Activity |
From the entries provided below, copy each line that contains the word "agent".
========================================
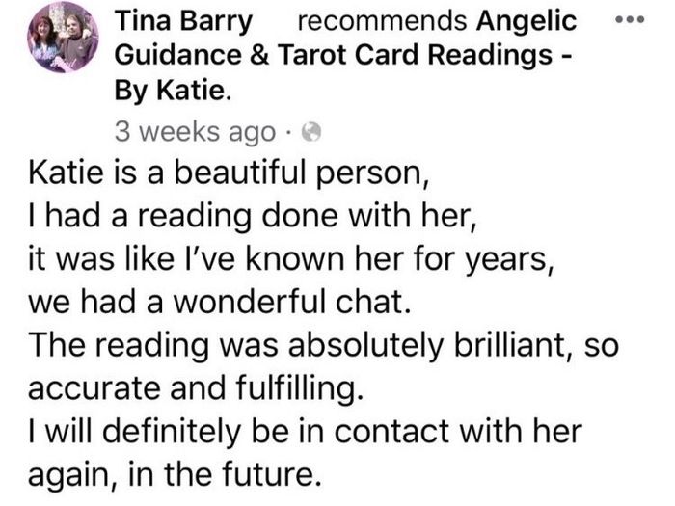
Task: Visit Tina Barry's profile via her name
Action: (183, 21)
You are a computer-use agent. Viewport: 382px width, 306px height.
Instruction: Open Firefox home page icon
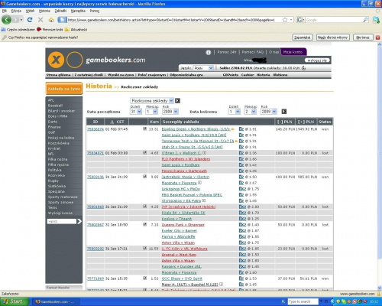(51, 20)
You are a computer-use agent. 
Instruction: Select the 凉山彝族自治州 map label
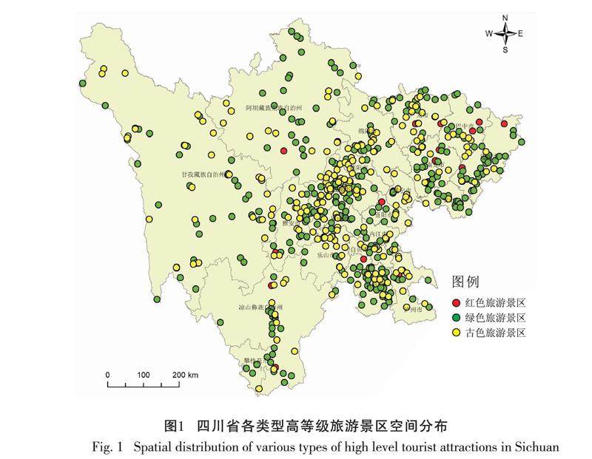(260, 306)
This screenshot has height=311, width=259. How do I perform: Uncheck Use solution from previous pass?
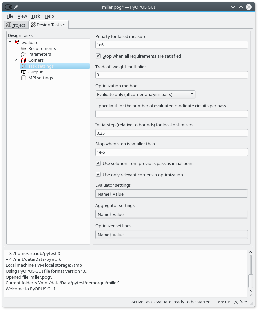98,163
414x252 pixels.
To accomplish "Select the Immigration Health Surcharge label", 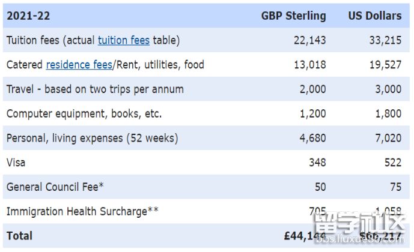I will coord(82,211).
========================================
Answer to this task |
You are a computer-use agent. Viewport: 382px width, 306px height.
You are a computer-use agent. 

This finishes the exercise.